Some days are fictional days.
The last thing you remember is that you were climbing out the window to replace the flag, and then – you’re here. Duvets. Pillows. It’s not real, somehow: it claims to be, but it doesn’t feel the same. You’ve seen beyond it, onto the blank page.
This is your world. It is also new, like it was created from someone else’s memories. The world has so much detail today, and there is joy in everything you notice. Why were you brought here? You don’t know. You don’t feel confined – you have a freedom within you. You could do anything, and anything could happen here.
You think so many thoughts they don’t all fit in your consciousness at once. They end up cycling, round and round. You reach for the words you had, and they vanish under your fingers.

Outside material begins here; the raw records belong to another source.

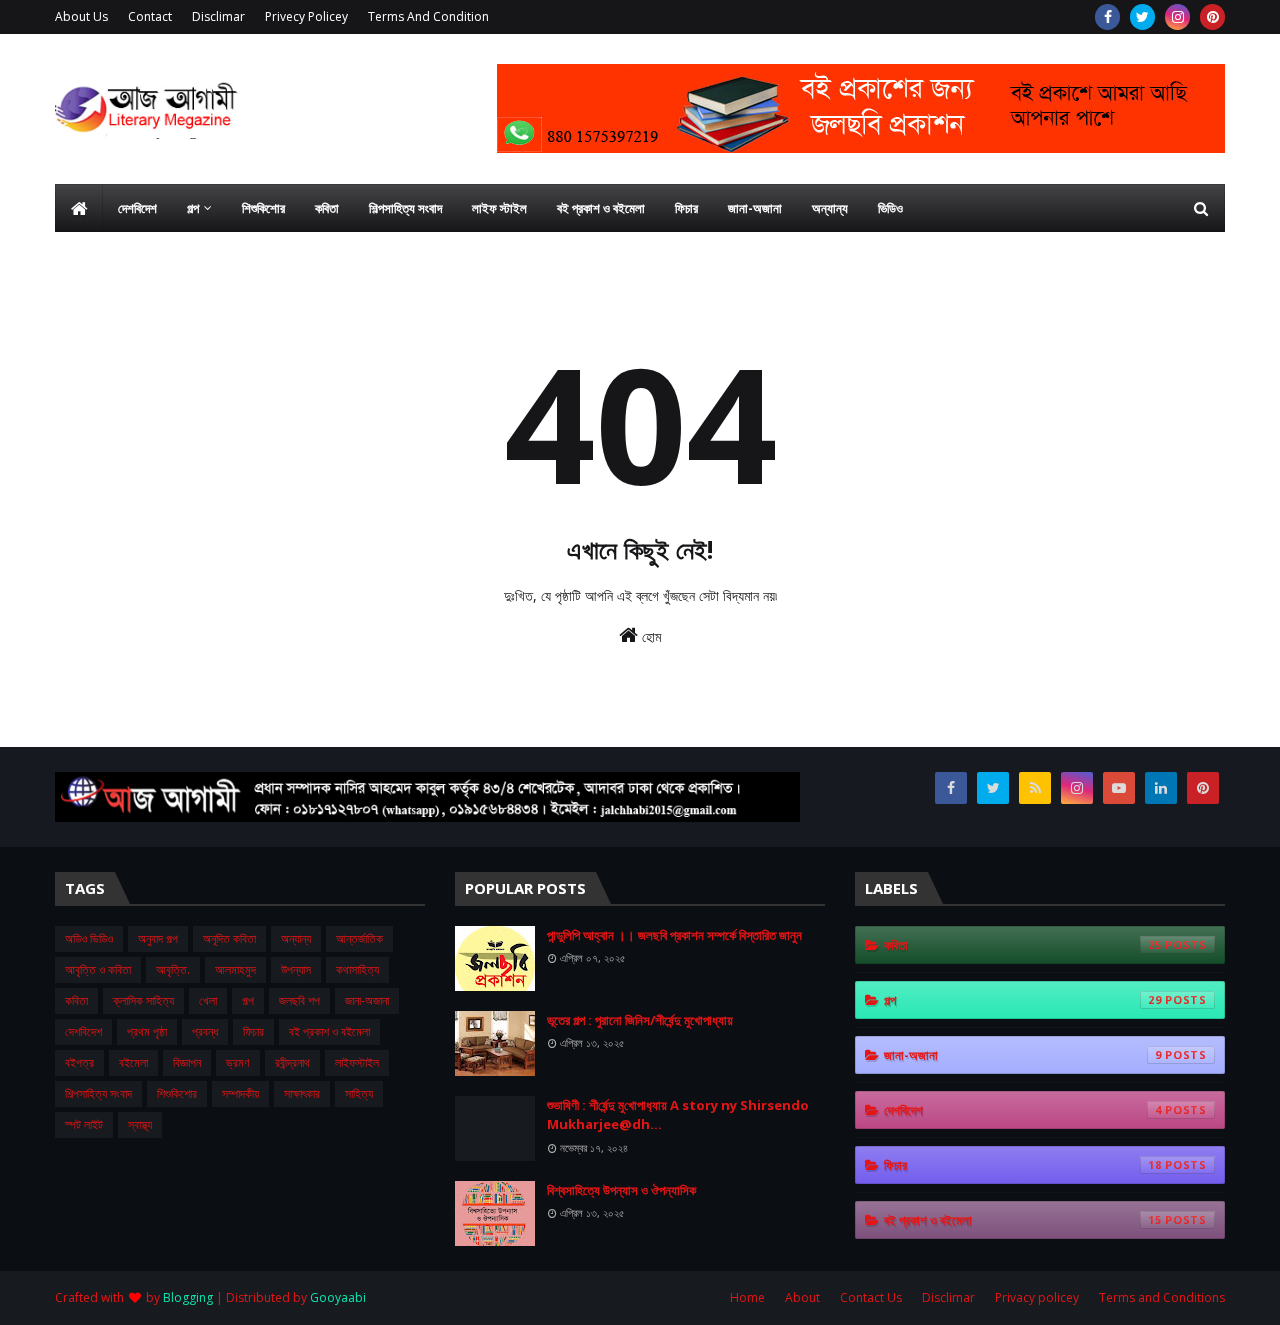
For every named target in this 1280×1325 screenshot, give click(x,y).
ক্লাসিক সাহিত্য (143, 1000)
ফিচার (253, 1031)
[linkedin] (1161, 788)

Too many fictional days lead to problems. You become more worried by Daleks than by the cars as you cross the street. Interactions with the normal are unimportant. Nothing has consequences, because everything will proceed according to story whatever you do.
If the joy falls out, that too is a problem. You go from having the power to fix everything, to seeing all the world’s problems and being able to do nothing. You have all this responsibility, but no power, no ideas.
I don’t know what this really is. Dissociation? Dehydration? I don’t quite care. All I know is that words come differently to me at this time, but concentrating on the words – or worse, concentrating on how fictional days work – pushes away the fictional nature. This doesn’t help when trying to explain what’s going on.
I write differently when fictional. Words flow in lines rather than blocks and brackets. It does not matter whether what I write is true – I find that line where even I don’t know whether I believe what I write. I’ve tried to be accurate here, because I need a record of how fictional days feel when I’m back to being real. The feeling does not stay in memory.
I want to write so much but every word is harder than the last. There must be some kind of continuum – I am heading back to reality. I don’t want to. It’s a long time since I’ve had a day like this, and I miss the simple joy of looking. Soon, I’ll be real, tired, with so much I need to do.
Some days, you want the fiction to stay forever.